Es galt, keine Zeit zu verlieren: Unmittelbar nach erfolgreichem Plangenehmigungsverfahren beim Bundesamt für Verkehr starteten die Bauarbeiten im Januar 2019. Zuerst wurden die Arbeiten an den Rampen beidseitig der Gleise vorangetrieben, dies unter laufendem Bahnbetrieb. Während der Totalsperre der Bahn blieben mit dem Rückbau und dem anschliessenden Wiedereinbau der Gleisanlagen für die Erstellung der Unterführung lediglich drei Wochen Zeit. Damit dies überhaupt möglich war, wurde die Unterführung mit neun vorgängig erstellten Betonelementen konzipiert, welche mithilfe eines 250 Tonnen schweren mobilen Krans versetzt und anschliessend mit Spannkabeln fest miteinander verbunden wurden. Nach der Wiedereröffnung der Bahnlinie wurden bis Ende Juli 2019 die Zugangsrampen auf beiden Seiten der PU in Ortbeton fertiggestellt.

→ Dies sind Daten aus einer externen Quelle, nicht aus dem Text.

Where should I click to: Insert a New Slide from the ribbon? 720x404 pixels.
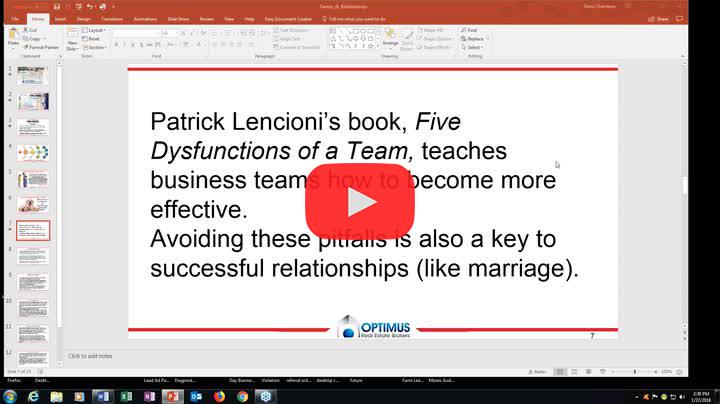[72, 40]
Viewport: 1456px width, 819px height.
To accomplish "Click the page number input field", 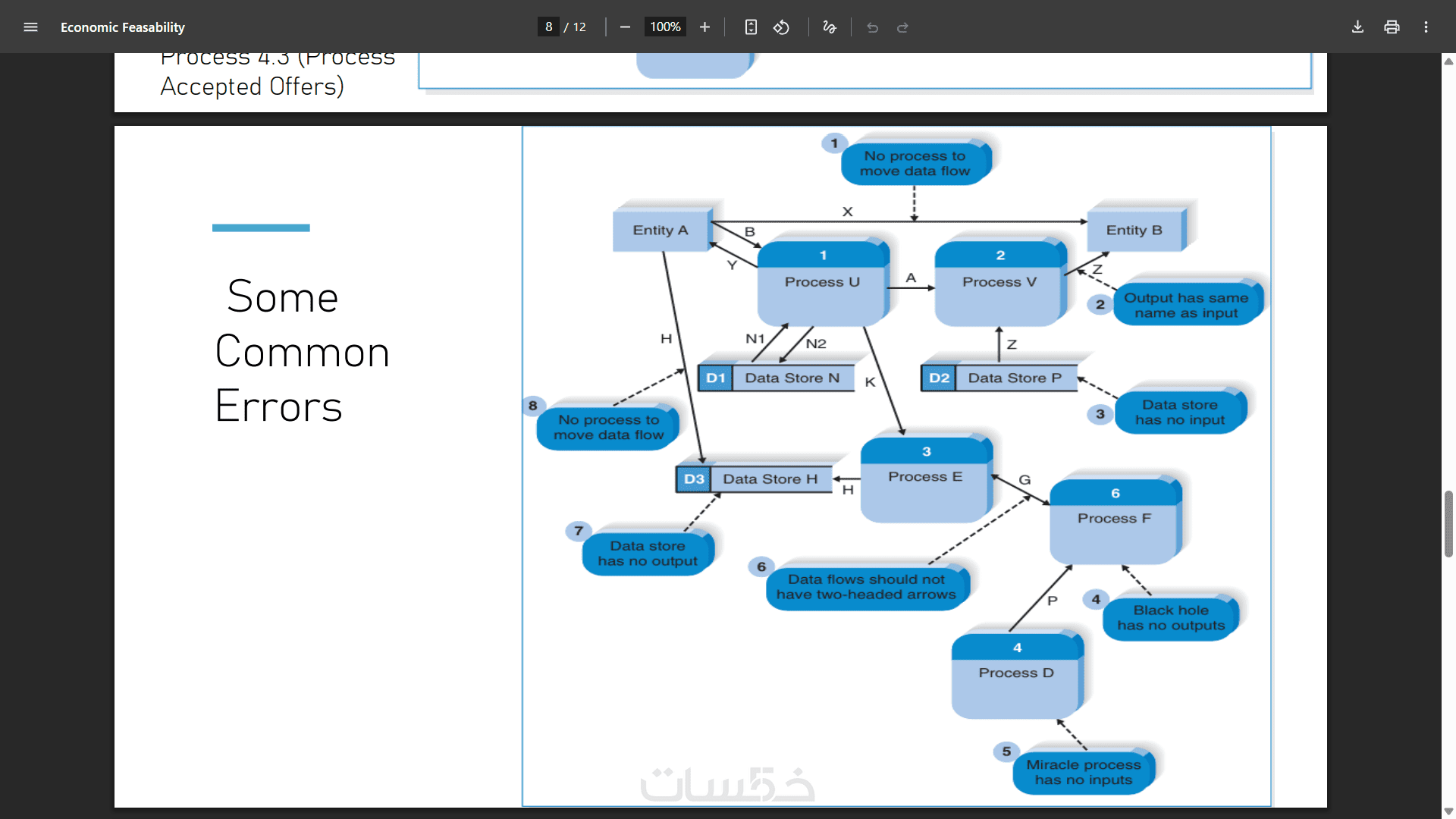I will 548,27.
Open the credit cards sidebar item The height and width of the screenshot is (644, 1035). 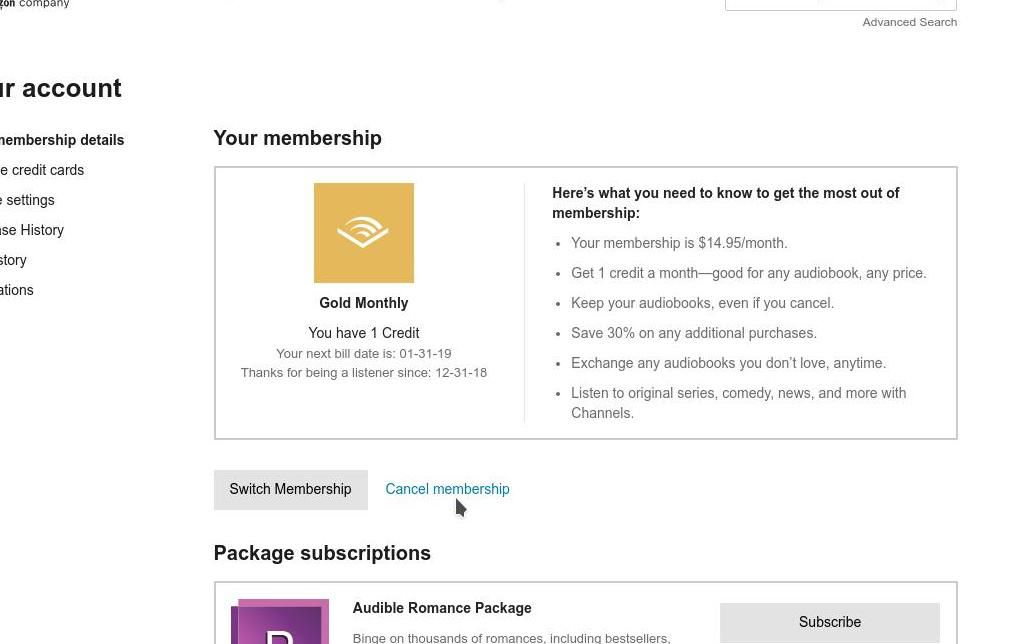click(42, 170)
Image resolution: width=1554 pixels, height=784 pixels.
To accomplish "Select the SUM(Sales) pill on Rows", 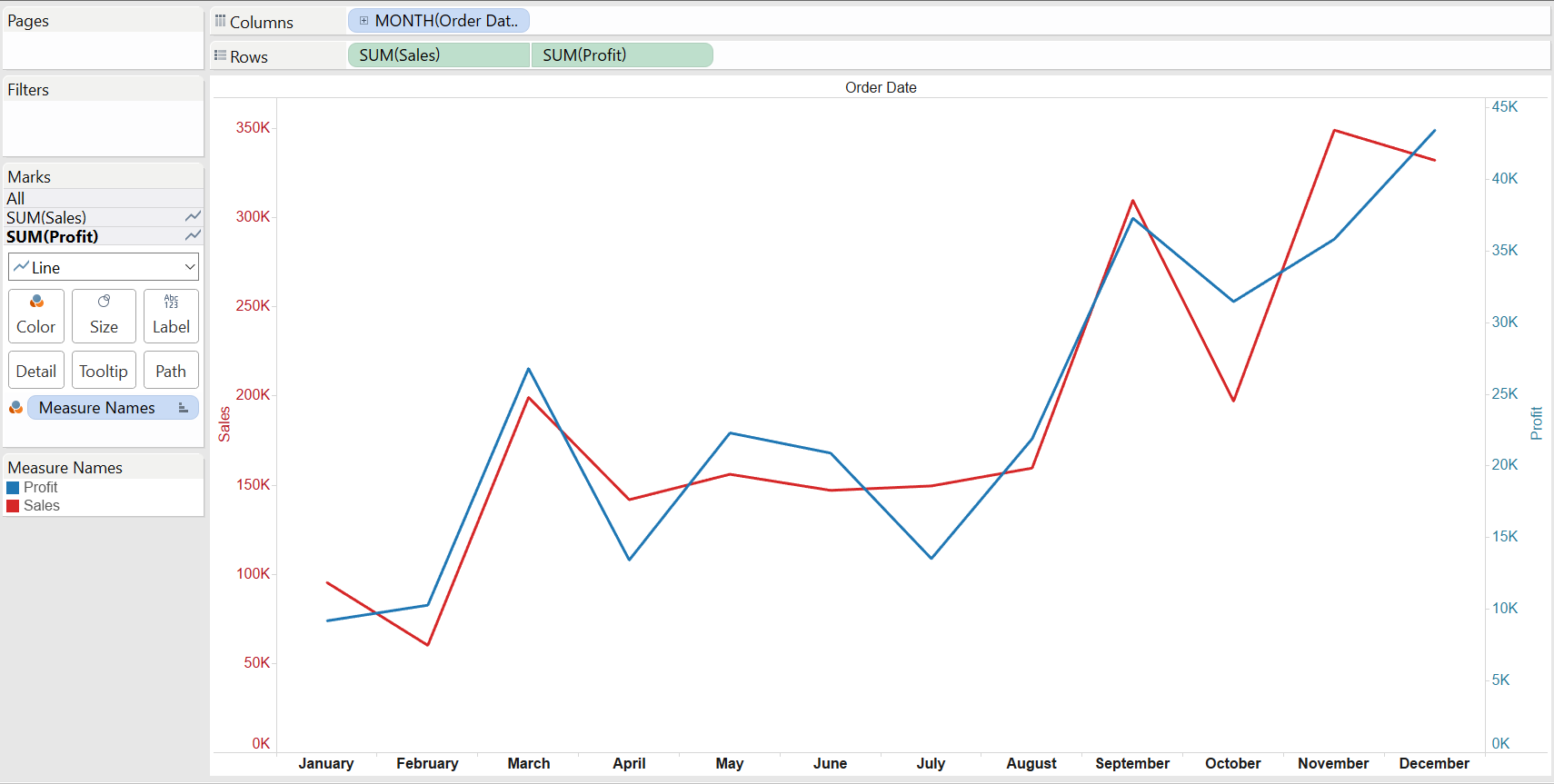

Aufgrund der Lage der PU mitten in Siedlungsgebiet und des daraus resultierenden Schadenpotenzials wurden während der Bauzeit diverse Beweissicherungsmassnahmen getroffen. Bei zahlreichen Häusern in der Umgebung wurden vor, während und nach der Bauzeit Rissaufnahmen sowie Höhenmessungen durchgeführt. Rings um die Baustelle waren Geofone installiert, welche die Erschütterungen massen. Die Bahnanlage wurde bezüglich horizontaler und vertikaler Setzungen vollautomatisch überwacht; anhand mehrerer Piezometer wurden zudem die Grundwasserstände der verschiedenen Grundwasserstockwerke überwacht.

Die Bauarbeiten verliefen ohne grössere Zwischenfälle, und am 5. September 2019 konnte die neue Personenunterführung Wegmatt offiziell eröffnet und an die Bevölkerung übergeben werden.